TAREAS PENDIENTES:
1) Según la crónica del festival, ¿qué instrumentos alterna Ovidi Tormo durante el concierto de Los Zigarros?
2) Reproduce al pie de la letra, de la crónica del festival, todo lo que va desde "Aunque el principal" hasta "fin de semana.".
3) Por favor, prosigue la crónica del festival a partir de su última frase.

TEXTO DE PARTIDA:
____

Aunque el principal problema es otra frase que también escucho aquí y allá: «¿No va a tocar ‘Carolina’ o ‘He visto una luz’?» Iván Ferreiro siempre deja caer una cuantas de Piratas, y Leiva hace lo propio con Pereza, pero Tarque quiere dejar obstinadamente claro que ya no es M Clan y no concede ni una brizna del pasado. Entre que deja a la mayoría del público (público ecléctico: es un festival, no un concierto propio) a medias en ese sentido y que su propuesta no acaba de encajar tal vez sea el concierto más frío de todo el fin de semana.

Los Zigarros

Hace años vi a Lou Reed y, tras casi dos horas de un concierto atiborrado de canciones semi desconocidas en la que a los asistentes más casuales sólo les (nos) sonaba ‘Perfect day’, ocuparon el escenario Echo and the Bunnymen. La canción más aplaudida de los británicos esa noche no fue ‘The Killing Moon’… sino la versión que se marcaron de ‘Walk on the Wild Side’. Dicho de otra forma: el público agradeció en diferido la canción que no llegó a interpretar Lou Reed… ¿Por qué cuento esta batallita? Porque Los Zigarros, el siguiente grupo en saltar al escenario de Cascante, son capaces de regalar todo lo que Tarque negó, todo lo que en su momento podría esperarse de M Clan, pero multiplicado por cincuenta.

Son tan buenos que no necesitan ninguna comparación para que su concierto llene el patio del colegio de energía y pies moviéndose, pero el contraste con todo lo que Tarque no ha sido un rato antes los agiganta aún más. Aquí sí que hay trajes coloridos y ajustados de amplias solapas, sí que hay botas brillantemente lustradas, sí que hay melenas rizadas a lo Disco Stu… pero lo más importante: en la banda de los hermanos Tormo hay rock sureño sólido y auto consciente, tan exquisitamente trabajado que parece asombrosamente simple. El frontman Ovidi Tormo alterna guitarra y piano eléctrico, las canciones más rítmicas y bailables se suceden frente a blues más pausados, pero lo que no se detiene en ningún momento es el empuje y la fluidez con la que todo se encadena. En algún momento casi me quedo con las ganas de que toquen ‘Carolina’.

____

MATERIAL RECOPILADO:
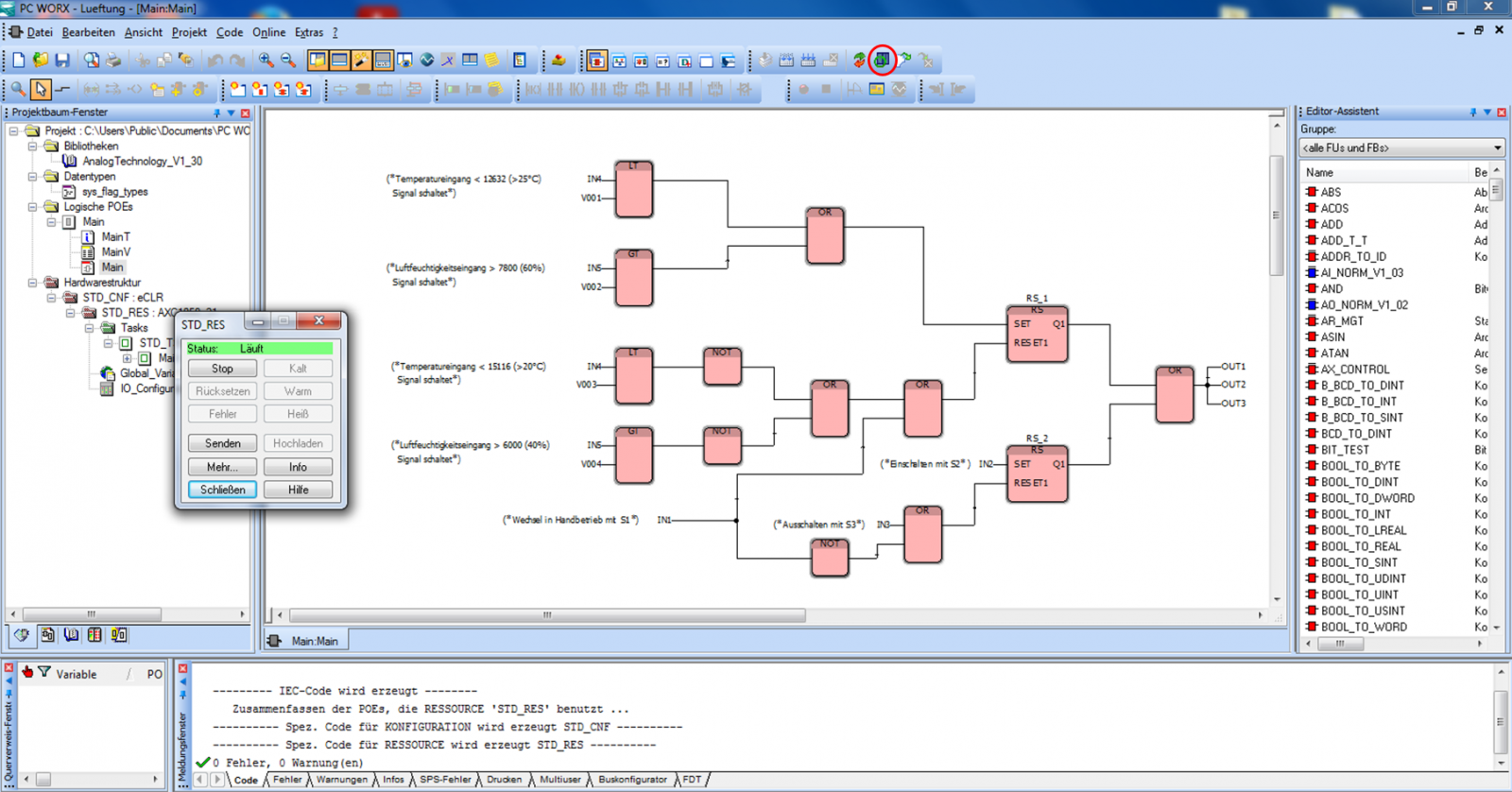Open the Gruppe dropdown in Editor-Assistent

(x=1497, y=148)
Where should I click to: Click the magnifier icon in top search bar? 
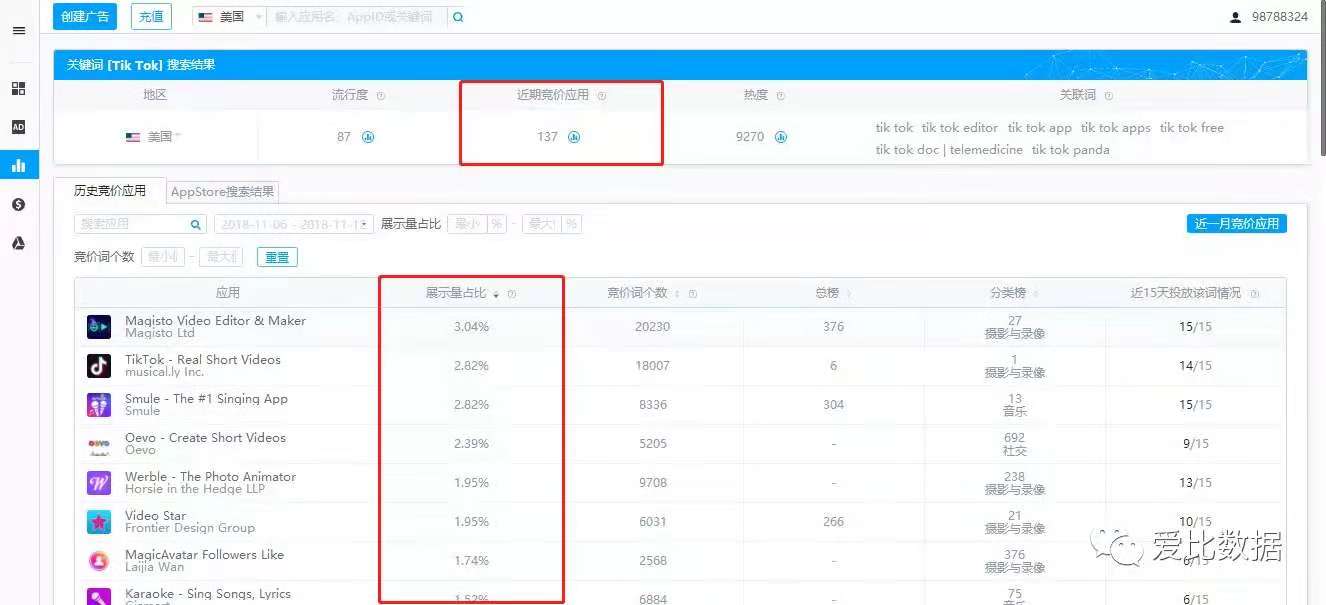tap(458, 17)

____

RESPUESTAS POR TAREA:
1) Guitarra y piano eléctrico.

2)
Aunque el principal problema es otra frase que también escucho aquí y allá: «¿No va a tocar ‘Carolina’ o ‘He visto una luz’?» Iván Ferreiro siempre deja caer una cuantas de Piratas, y Leiva hace lo propio con Pereza, pero Tarque quiere dejar obstinadamente claro que ya no es M Clan y no concede ni una brizna del pasado. Entre que deja a la mayoría del público (público ecléctico: es un festival, no un concierto propio) a medias en ese sentido y que su propuesta no acaba de encajar tal vez sea el concierto más frío de todo el fin de semana.

3)
Sexy Zebras

Noche del viernes, antes del habitual fin de fiesta protagonizado por DJs, la cierran los madrileños Sexy Zebras. Lo he confesado antes: mis gustos son dolorosamente incompletos, y pese a que Sexy Zebras llevan diez años subiendo en el escalafón del indie, generalmente no suelo tenerlos dentro de mis preferencias (insisto: no soy un periodista imparcial, soy el turista de los calcetines blancos, láncenme tomates). Si alguien me preguntara por sus canciones, apenas diría que tienen un par de himnos. Pero, por sacarle un lado bueno a la ignorancia, la capacidad de sorpresa y de aprendizaje se incrementa. Y es que según avanza su concierto, voy concediéndome yo mismo mentalmente: «vale, sí, ésta también es muy épica… y esta otra también recuerdo haberla bailado mucha veces… y qué noche tan divertida aquella en la que sonó aquella»…

He empezado el concierto con un poquito de escepticismo y cuando quiero darme cuenta he coreado la mayoría de las canciones, he bailado, me he divertido, he gritado, estoy sudando y exhausto y tengo las endorfinas por las nubes. Gracias ‘Jaleo’, gracias ‘O todos o ninguno’, gracias ‘Tonterías’ y (por encima de todo) ‘Nena’ y su «deja que pase lo que tenga que pasar» por salvarme de mi indolente ignorancia. Y no es lo único que tengo que agradecerle a los cebras: poder presenciar cómo en pocos instantes se organiza una piscina figurada en medio del público y ver cómo la recorren varios espectadores, a crawl, a braza, es algo que no tiene precio.

Sábado en Estaciones Sonoras Primavera 2024

El sábado se despierta musicalmente con un puñado de conciertos en la plaza acompañados de una paella solidaria, comenzando por Bewis de la Rosa.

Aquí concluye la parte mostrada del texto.